The deference everyone showed each other; the genuine enjoyment they had of each other, undid me. Jimmy Fallon enjoying his dad in the audience, Will Smith enjoying Jimmy Fallon’s heart and saying as much, Jimmy drinking in the acoustic rendition of Ordinary Love, and then Bono genuinely, spontaneously and humbly inviting Jimmy’s band to join, and watching Roots join in without skipping a beat. They were having so much fun honoring each other. It was a taste of heaven. It came through folks who have allowed the weight of their substance, art and hearts to be unleashed, without shame. It came through Bono’s un-tethered offering of potent words, but even more through his humble posture. It came through glorious men drinking in the power of other glorious men. There was deep pleasure.

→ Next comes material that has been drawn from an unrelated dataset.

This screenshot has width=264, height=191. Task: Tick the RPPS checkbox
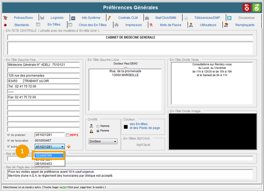tap(68, 135)
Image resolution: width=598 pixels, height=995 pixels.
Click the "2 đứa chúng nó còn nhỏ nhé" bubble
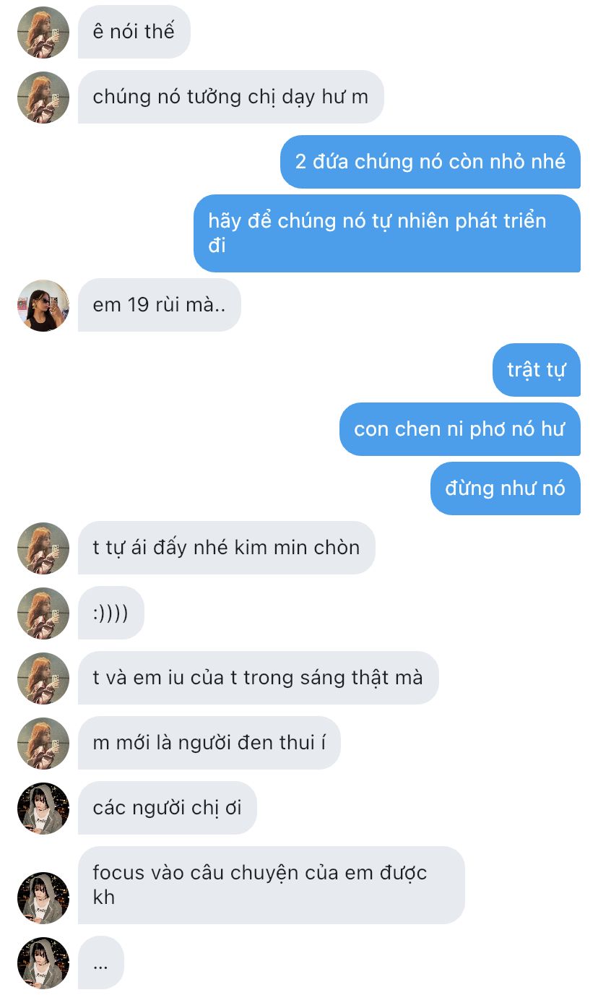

Suddenly, there in my pajamas, the veil was pulled back, the threshold was slight, the corridor thin, the oxygen in our family room was filled with the atmosphere of heaven. It came through gratitude, humility, laughter. It came through the kind of beauty I glimpse in church occasionally on the face of a dancing child.

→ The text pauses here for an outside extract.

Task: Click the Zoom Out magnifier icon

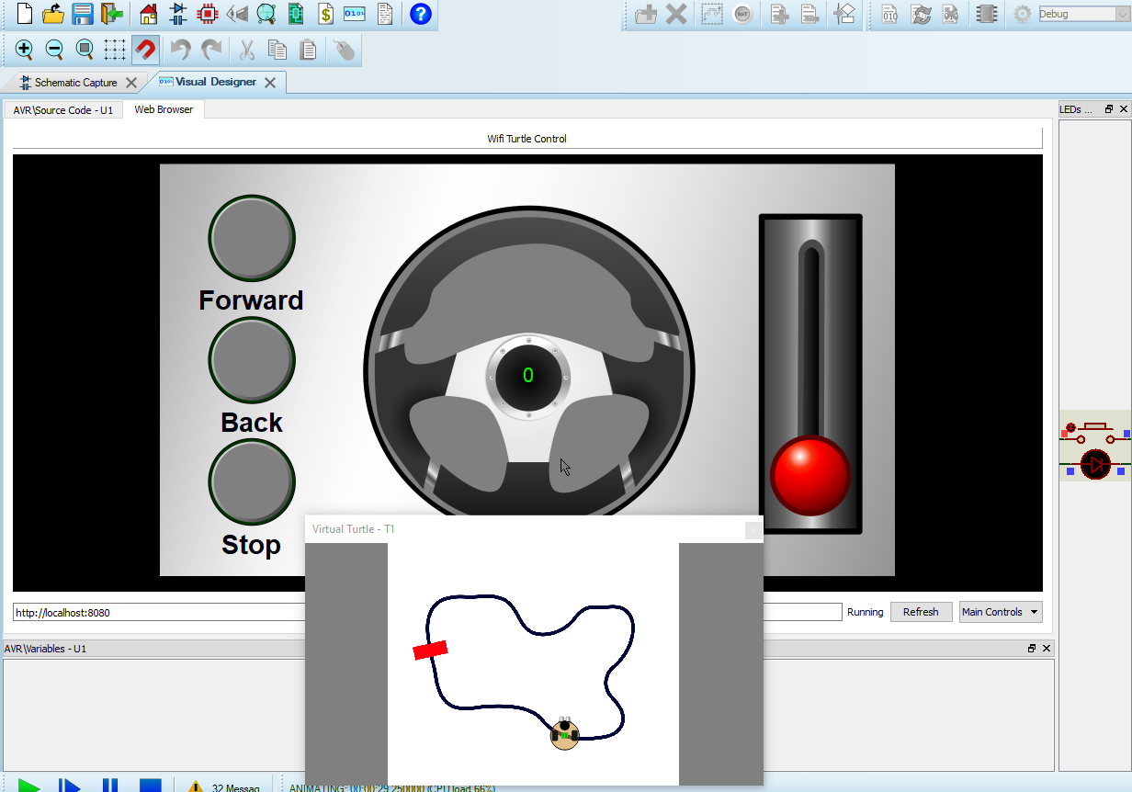Action: 54,50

Ten weeks ago when my dad left this earth, it was just the two of us in the room – my dad and me. Many of my family members who had been keeping vigil were out for the evening at my niece’s college graduation. My sister and her family were away on a trip they planned around the anniversary of their son’s death. Some just could not come. Some did not come because the bond with my dad was not fierce enough to beckon. All of that was okay.

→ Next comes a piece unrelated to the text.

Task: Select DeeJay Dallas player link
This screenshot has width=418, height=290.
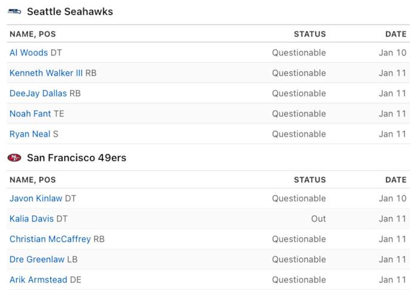Action: [38, 93]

A few days before his death, dad had what hospice folks call the ‘surge of life’ – a time of cogent surfacing, and though he could not speak there was engagement and he was able to hear and express many rich goodbyes via the phone. After the surge, though, he was once again incoherent, unable to speak, and he entered the true process of dying. I call my dad a Greatest Generation’s Genius, because that is the truth. He added his intellect and courage to the band of scientists who helped contribute to the ending of WWII. He was a scientist, through and through. Watching him near death was fascinating in that regard. He began to see the other side. He did not have an explanation for the kind of beauty and freedom waiting there, but I sensed him delighting in formulas and fulfillments of every conceivable arrangement. Literally, for days, I watched his eyes as he slowly worked it all over in his understanding. For this man, heaven would be most fully felt in his keen mind and the deep enjoyment of engaging it. And yet, I could see affection beyond any formula was coming for him.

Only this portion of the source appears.